In November, Hydro-Québec chief executive officer Michael Sabia tabled a blueprint for the future that included plans to add up to 9,000 megawatts of additional capacity by 2035, an increase of about 25 per cent. Including upgrades to existing hydro stations and new transmission lines, the cost of Mr. Sabia’s “action plan” is estimated at between $155-billion and $185-billion.

But doubts about Hydro-Québec’s ability to execute its strategy, as well as the possibility that their requests for power will be turned down, has some industrial users preparing to develop their own power projects or turn to private producers to meet their needs.

Rio Tinto, for instance, is negotiating with Innu leaders to build a 1,000 MW wind project to supply its aluminum smelters in the Saguenay region with additional electricity, after its request for extra power from Hydro-Québec was denied. TES Canada is also planning to build its own wind and solar power projects to supply electricity for a proposed hydrogen facility near Shawinigan.

“We need to be flexible,” countered Pierre Fitzgibbon, Quebec’s Economy, Innovation and Energy Minister, in a Monday radio interview on Radio-Canada. “We must encourage additional production because we’re short of energy.”

Mr. Fitzgibbon insisted private producers would not be allowed to use the utility’s transmission lines to transport power to industrial customers. But critics were skeptical of his assurances. The government faces intense pressure from energy-starved businesses to allow private operators to gain access to the utility’s lines.

“Hydro-Québec cannot at the same time have a monopoly on electricity distribution and the right to refuse to supply current or potential customers. Alternative solutions must be allowed,” said Jocelyn Allard, the president of the Association québécoise des consommateurs industriels d’électricité, in a Radio-Canada interview.

Private electricity production already exists in Quebec. Big industrial users such Rio Tinto and Resolute Forest Products produce their own power at hydroelectric stations that were exempted from nationalization. Since the 1980s, the government has allowed private operators to build and own small hydroelectric stations with a capacity of less than 50 MW. And almost all 4,000 MW in wind power capacity in the province is privately owned.

That does not sit well with environmentalists and the main union representing Hydro-Québec employees, which have lined up against all private electricity production.

The Canadian Union of Public Employees, which represents 16,000 Hydro-Québec employees, recently launched an advertising campaign on Quebec television that warns the utility’s future – and that of all Quebeckers – is under threat by the Legault government.

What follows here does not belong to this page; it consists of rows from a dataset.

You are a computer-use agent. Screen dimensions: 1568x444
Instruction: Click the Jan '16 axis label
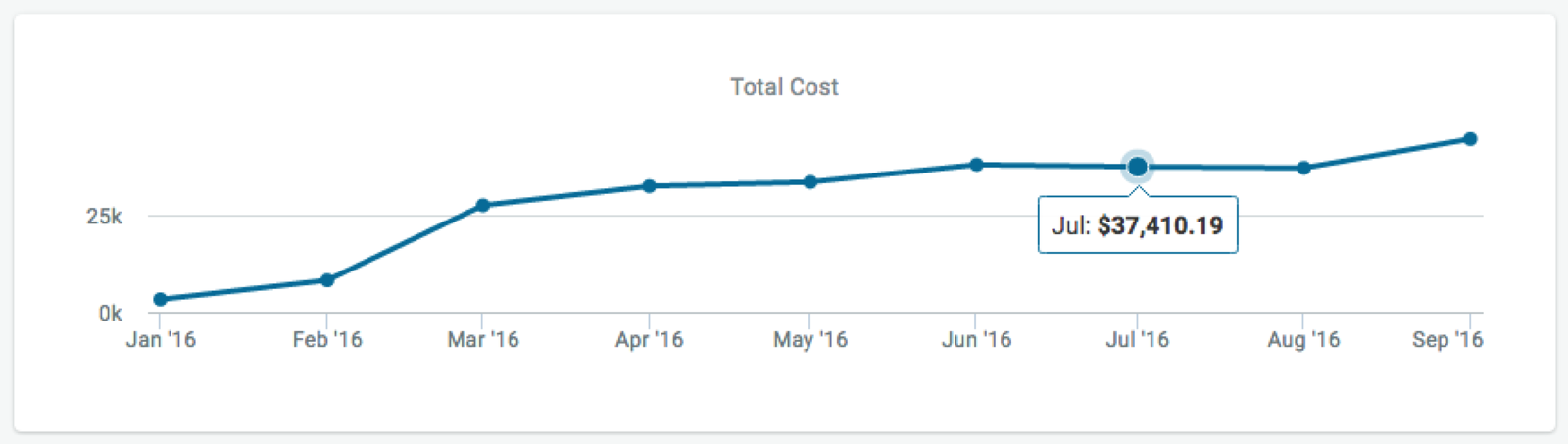tap(161, 339)
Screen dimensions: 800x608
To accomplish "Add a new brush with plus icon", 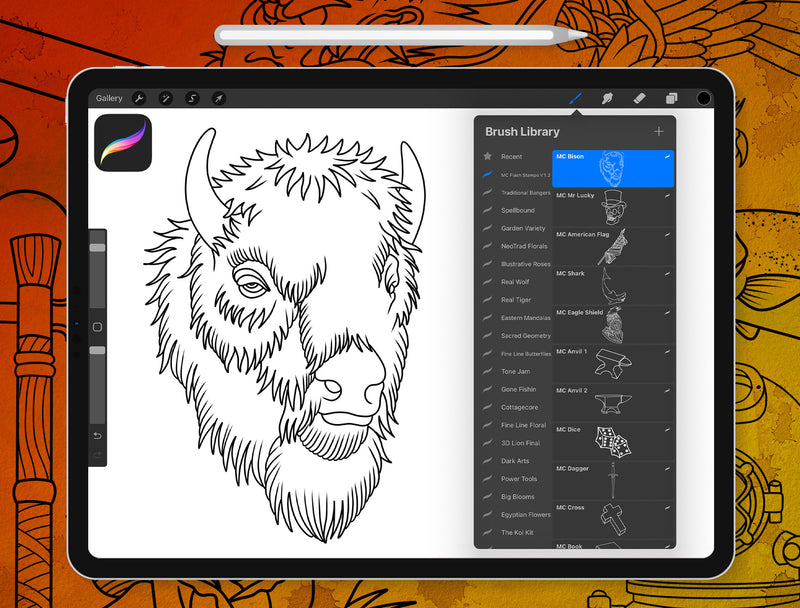I will tap(658, 131).
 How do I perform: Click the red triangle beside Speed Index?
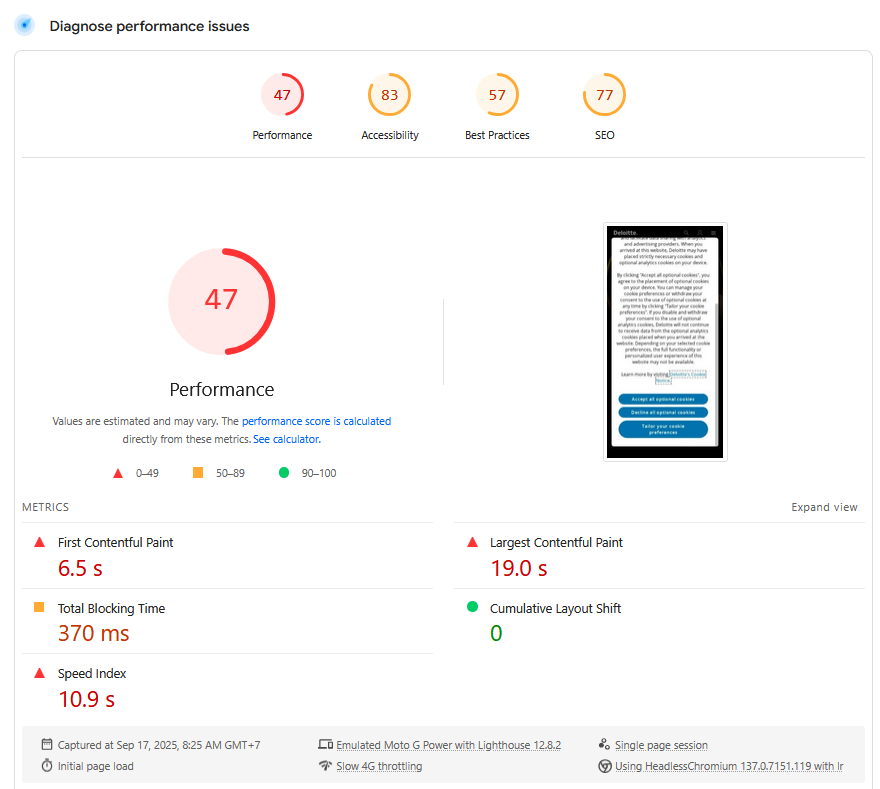click(x=39, y=672)
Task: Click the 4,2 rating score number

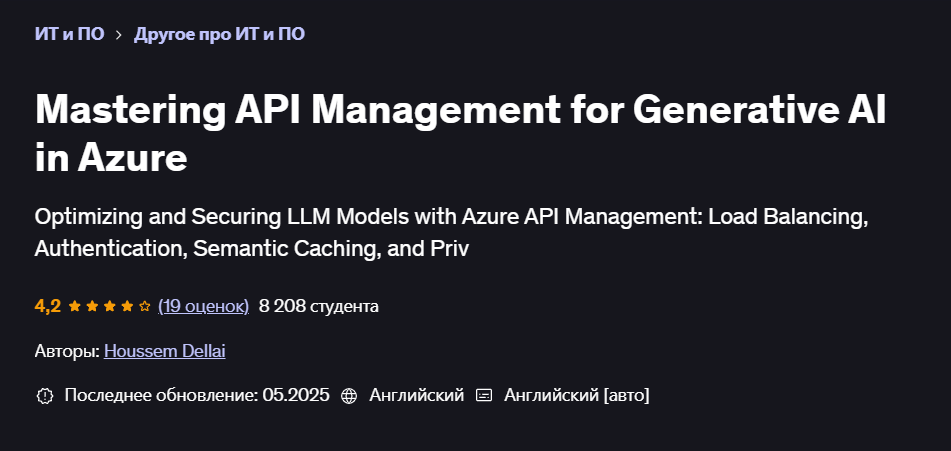Action: 48,306
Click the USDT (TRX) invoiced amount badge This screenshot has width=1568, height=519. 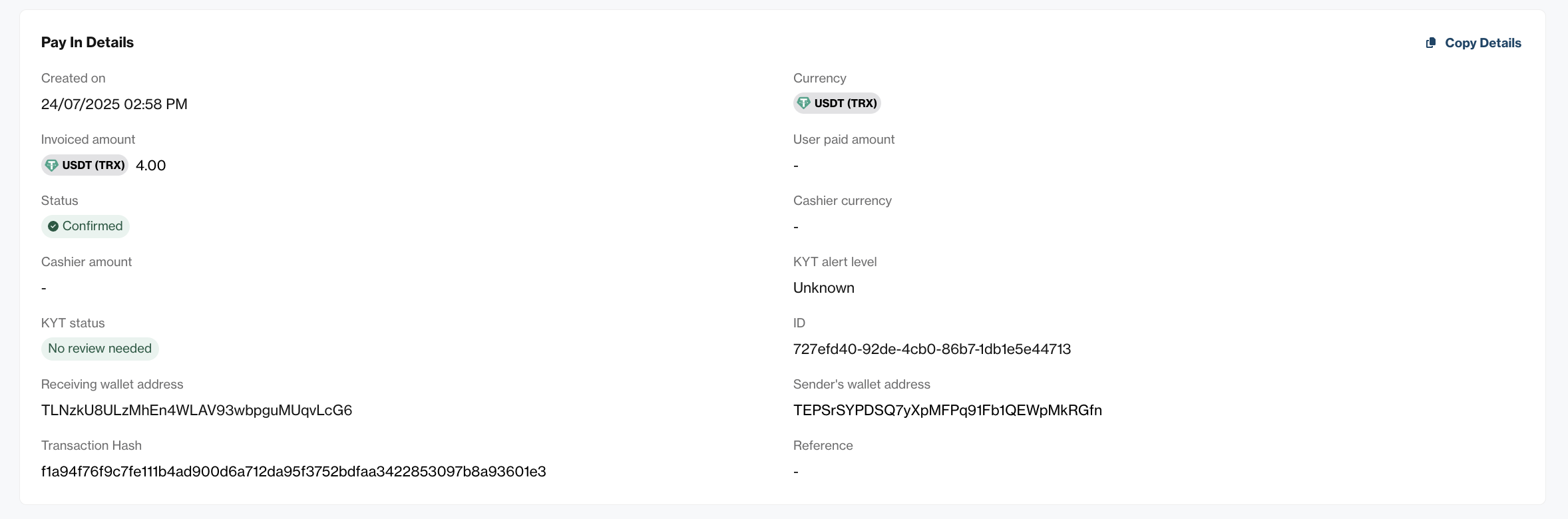click(x=85, y=165)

Hydro-Québec is “a fundamental lever of socioeconomic development,” said Patrick Gloutney, the president of CUPE’s Quebec wing, last week. “The opportunity cost of allowing private firms to take control of business opportunities using our national resources is enormous, and it would be irresponsible to let the current government pursue economic and political choices that would benefit only a minority of people to the detriment of millions of others.”

Greenpeace’s Patrick Bonin predicted that any move to end Hydro-Québec’s monopoly on distribution would lead to “energy anarchy” and charged that the Legault government was “not elected with a mandate to dismantle the legacy of René Lévesque.” Mr. Lévesque presided over the nationalization as the province’s Liberal natural resources minister in 1962, before breaking with the federalist party to form the separatist Parti Québécois.

Interim Liberal leader Marc Tanguay invoked the names of former Liberal premiers Jean Lesage and Robert Bourassa to accuse Mr. Legault of compromising Quebec’s energy heritage.

“Hydro-Québec belongs to all Quebeckers, and we must ensure that the Crown corporation remains an extraordinary economic tool that makes us proud,” he said.

Expect more sparks to fly before Mr. Fitzgibbon’s bill sees the light of day.